この脆弱性は、Questions for Confluence アプリの脆弱性を持つバージョンを過去にインストールおよび有効化したことのある、Confluence Server および Data Center のインスタンスにのみ影響します。このアプリを過去にインストールしてアンインストールしたインスタンスも引き続き影響を受ける可能性があります。
Questions for Confluence はデフォルトでは Confluence に同梱されていません。

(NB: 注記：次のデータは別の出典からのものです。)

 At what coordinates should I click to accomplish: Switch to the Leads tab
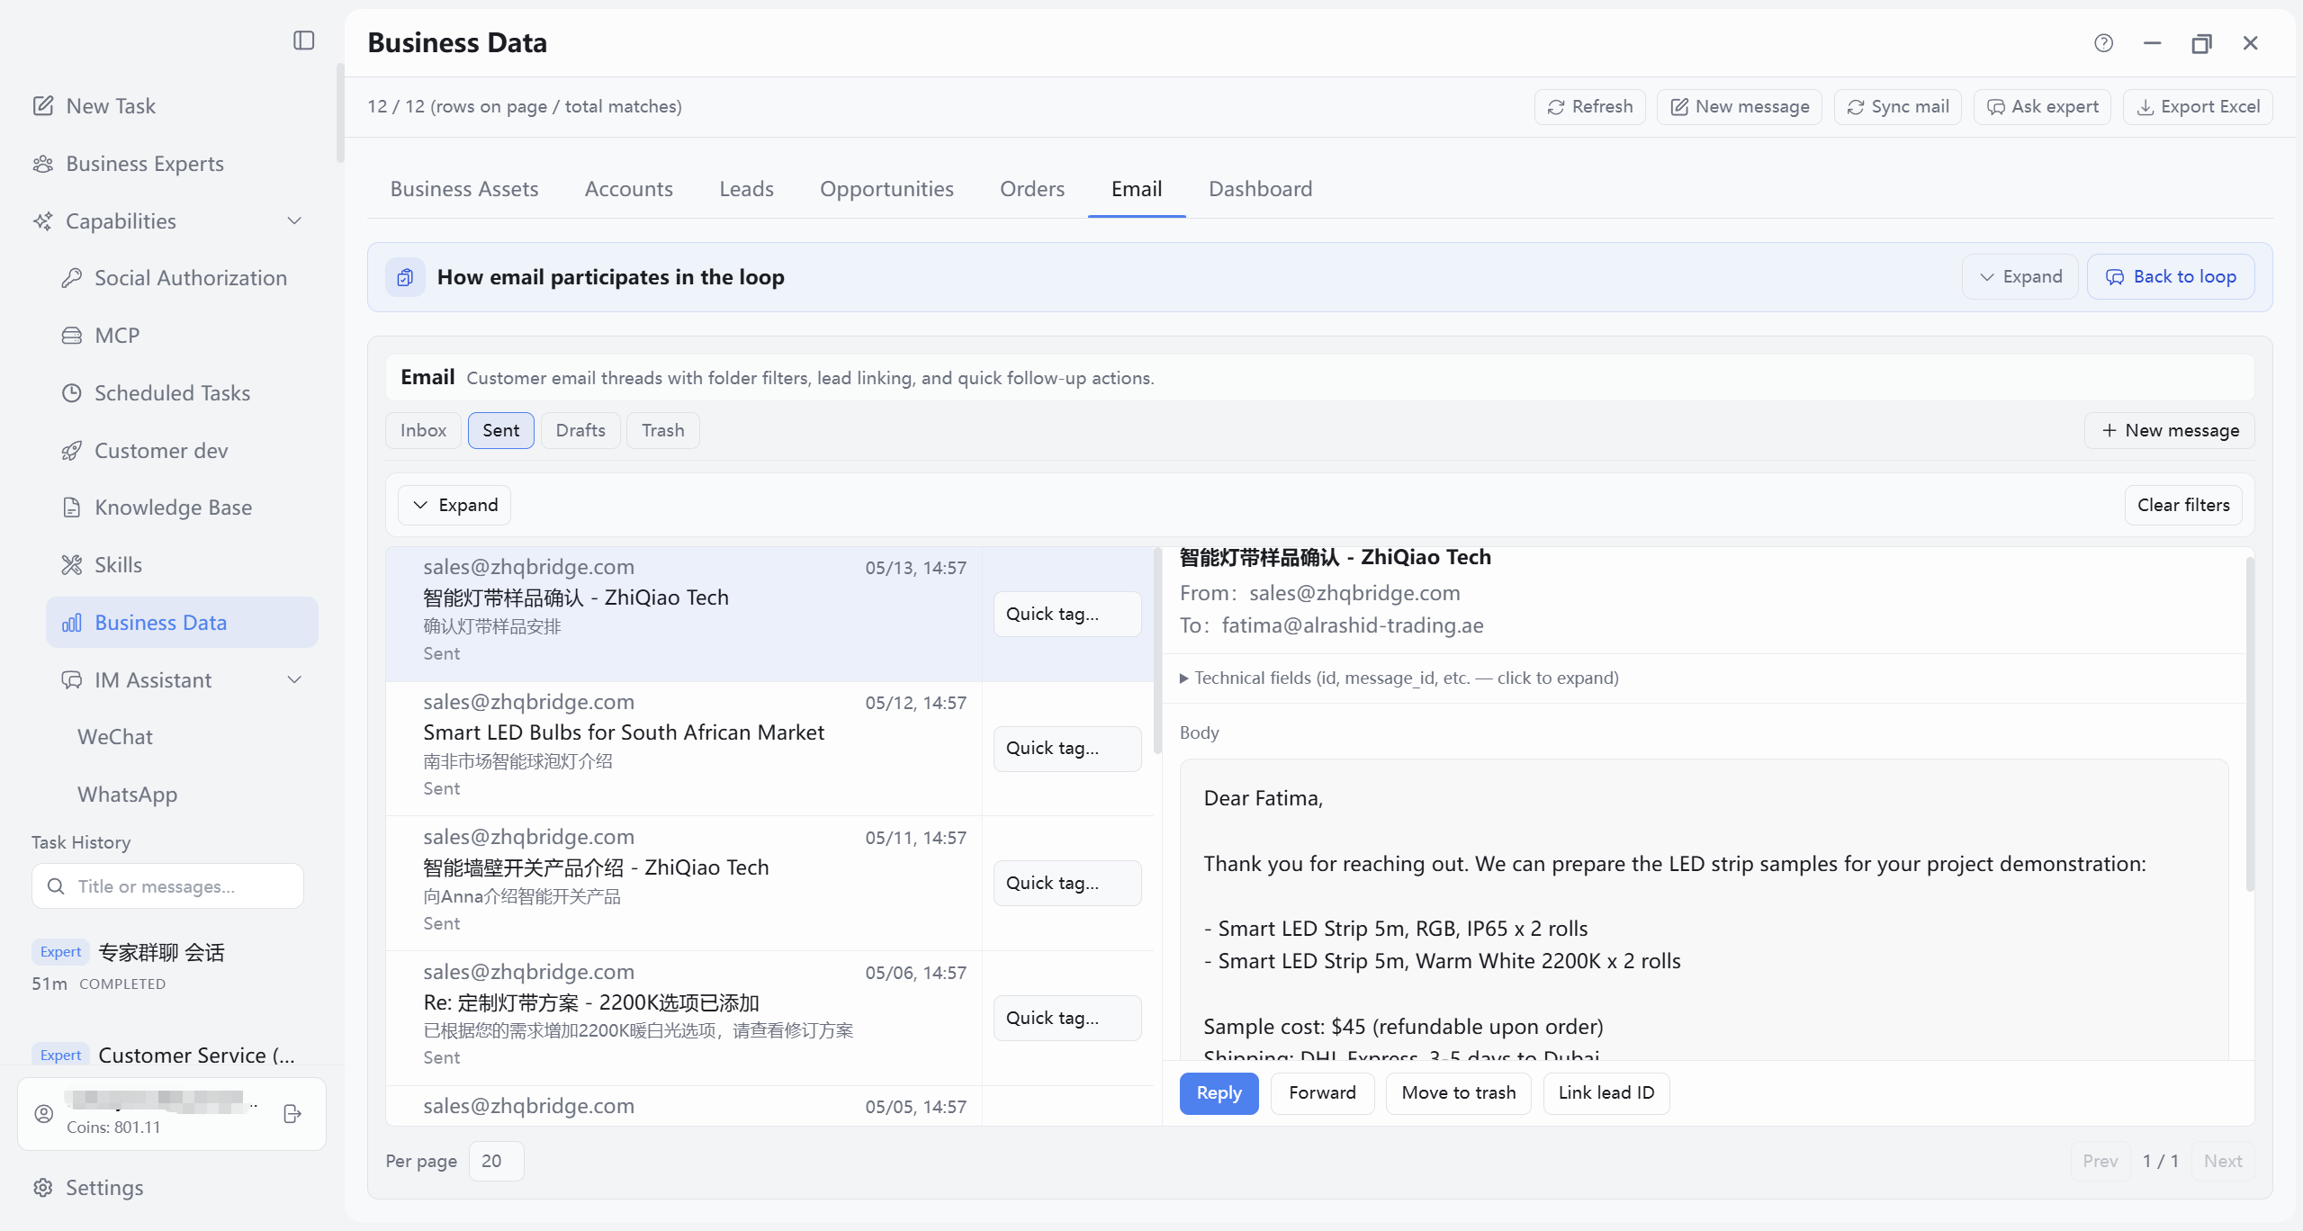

有料のオプション アドオンです。
Questions for Confluence の利用有無はどのように確認できますか?
Confluence で [アプリの管理] ページに移動し、ユーザーがインストールしたアプリで絞り込んで、Questions for Confluence で検索します。
自社の Confluence インスタンスをこの問題から守るにはどうすればよいですか?
ご利用の Confluence インスタンスを CVE-2022-26138 から保護するには、同様に効果的な 2 つのオプションがあります。
- Questions for Confluence アプリの修正済みバージョンにアップグレード
- 2.7.x >= 2.7.38
- 3.0.x >= 3.0.5
disabledsystemuserアカウントの無効化または削除
Questions for Confluence アプリの修正済みバージョンでは、disabledsystemuser ユーザー アカウントは作成されず、作成済みである場合はシステムから削除されます。アプリから Confluence Cloud へのデータ移行は手動プロセスになります。
注意: Questions for Confluence アプリをアンインストールしてもこの脆弱性は修復されません。
詳細については Questions For Confluence アプリ - CVE-2022-26138 の修正セクションをご確認ください。
アプリのアップグレードで支援が必要です。どうすればよいですか?
アプリ (アドオン、プラグイン) は最新の状態に保つことをおすすめします。Marketplace からインストールしたアプリはコア製品の更新にかかわらず、任意のタイミングで更新を受け取ることができます。
UPM が Marketplace に接続できる場合、インストール済みのアプリの新しいバージョンが利用可能な場合に通知が表示されます。現在のアプリケーション バージョンとの互換性を持つバージョンのみが表示されます。
アプリは個別に更新することも、まとめて更新することもできます。
これらのバージョンからアプリを更新できます。
2.7.x >= 2.7.38 (Confluence 6.13.18 - 7.16.2 との互換性)
バージョン >= 3.0.5 (Confluence 7.16.3 以降との互換性)
アプリの更新方法の詳細については「アプリの更新」をご確認ください。
"disabledsystemuser" が確認できる場合、無効化または削除するべきですか?
Questions for Confluence アプリを更新することをおすすめします。これによってユーザーがシステムから取り除かれます。何らかの理由で更新が行えない場合はユーザーを無効化または削除してください。
"disabledsystemuser" が見つからない場合は安全ですか?
はい、本脆弱性ではこのユーザーが存在し、有効化されている必要があります。
アトラシアンはメールの送信先をどのように判断したのですか?
アトラシアンではお客様が関心を示した製品について、すべての重大なセキュリティ勧告のコピーを "アラート" メーリング リストに送信します (Sourcetree を除く)。このリストに登録するには、https://my.atlassian.com/email でメール設定を更新してください。
Confluence がすでに攻撃されているかどうかを確認することはできますか?
disabledsystemuser アカウントへのログインが行われているかどうかを確認するには、ユーザーの最終ログイン時刻の一覧の取得方法を案内している次のドキュメントをご確認ください。
disabledsystemuser の最終認証日時が null である場合、アカウントは存在していますが過去にログインされたことはありません。
パッチ/更新が動作しているかどうかをどのように確認できますか?
Confluence のユーザー管理セクションで disabledsystemuser ユーザーを検索します。ユーザーが存在しなくなったら更新が動作しています。
来月も別の勧告を公開するのですか?
このような短期間に複数の勧告を発表したことにより、ご不便をおかけしております。2022 年 7 月以降、アトラシアンでは最大で月に1回重大なセキュリティ勧告を公開します。ただし次の例外は除きます。
- クリティカルな脆弱性が公開され、広く知られている
- 攻撃が確認できる報告が広く存在する
最近になって多数の勧告が公開されているのは なぜですか?
アトラシアンでは、自社製品のクリティカルなセキュリティ脆弱性を特定するために複数の方法を用いています。クリティカルな脆弱性が見つかった場合は当社の義務として、お客様がご利用のシステムを保護できるように適切なタイミングでお客様にご連絡しています。